3型天然淋巴样细胞通过调控Akkermansia影响病原体感染的机制研究

ILC3s (Group 3 innate lymphoid cells) are rare presence but enrichment in mucosa, especially in the intestinal mucosa, play an important role in pathogens defence. In previous work, we have demonstrated that ILC3s regulate microbiota in intestine by producing IL-22 in Id2 dependence, in turn to resist colonization of Citrobacter rodentium. For further study, we have analyzed several symbiotic bacteria presence in the mucus from ILC3s deficient mice compared with wild-type mice by 16s rRNA sequencing, and found out that Akkermansia increased in the mucus of ILC3s deficient mice. In vivo, we have observed that Akkermansia could aggravate the infection of Citrobacter rodentium. Thus, we hypothesize that ILC3s could suppress colonization and infection of pathogens by regulating Akkermansia. We plan to study how ILC3s regulate Akkermansia and how Akkermansia impacts to defense pathogens, in order to find out novel prebiotics for clinical treatment.

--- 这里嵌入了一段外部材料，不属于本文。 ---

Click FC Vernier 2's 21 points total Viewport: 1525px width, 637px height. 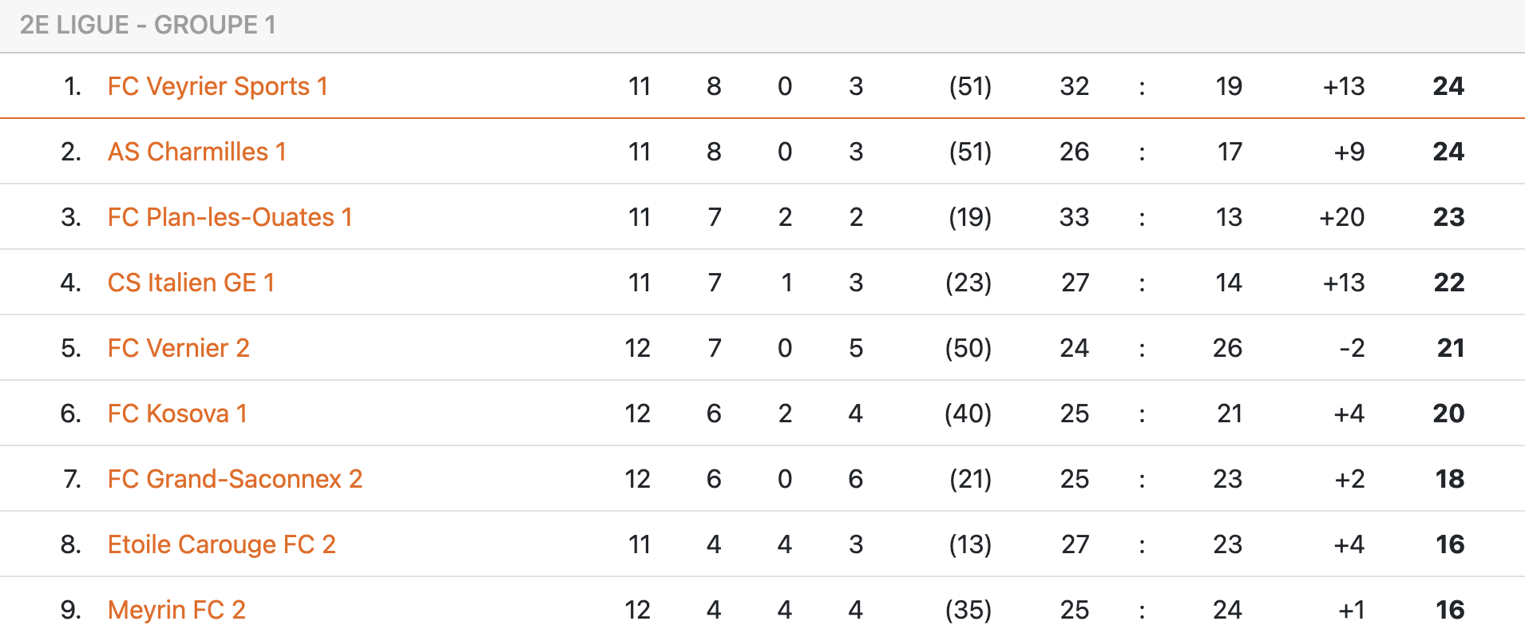coord(1450,348)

3型天然淋巴样细胞（ILC3s）是最近发现的一群数量极少却富集于黏膜区域（尤其是肠道黏膜区域）并发挥重要作用的天然免疫细胞。我们之前已经报导ILC3s可以通过分泌IL-22调节肠道菌群微生态，进而抵抗肠道病原菌枸橼酸杆菌（Citro）的定植感染，但具体机制尚不清楚。前期实验证明与野生型小鼠相比，ILC3s缺陷小鼠肠道黏膜菌群中Akkermansia菌比例增加，进一步的体内实验证明Akkermansia能够加重小鼠Citro感染，因此我们假设ILC3s可以通过调节Akkermansia的定植影响病原菌的感染。本课题将通过动物模型和体外实验进一步研究ILC3s是如何调节Akkermansia以及Akkermansia是如何影响病原菌的定植和侵袭，这不仅对揭示机体微生态在生理病理中作用机制有重要意义，而且还将为发展新的有效益生菌提供更安全的理论依据。

以往的研究报道ILC3s可以通过分泌IL-22调节肠道菌群微生态，进而抵抗肠道病原菌枸橼酸杆菌（Citro）的定植感染。我们通过16s rRNA测序发现ILC3s缺陷小鼠肠道黏膜菌群中Akkermansia比例增加，进一步的体内实验证明Akkermansia能够加重小鼠Citro感染。通过对Akkermansia代谢产物组学分析，发现其中丁二酸可以发挥促进Citro生长且提升Citro毒力的作用。IL-22的缺失对肠道黏液半乳糖基化修饰水平具有显著调节作用，而半乳糖能够作为Akkermansia的营养来源维持其生长增殖。该研究不仅对揭示机体微生态在生理病理中作用机制有重要意义，而且还将为发展新的有效益生菌提供更安全的理论依据。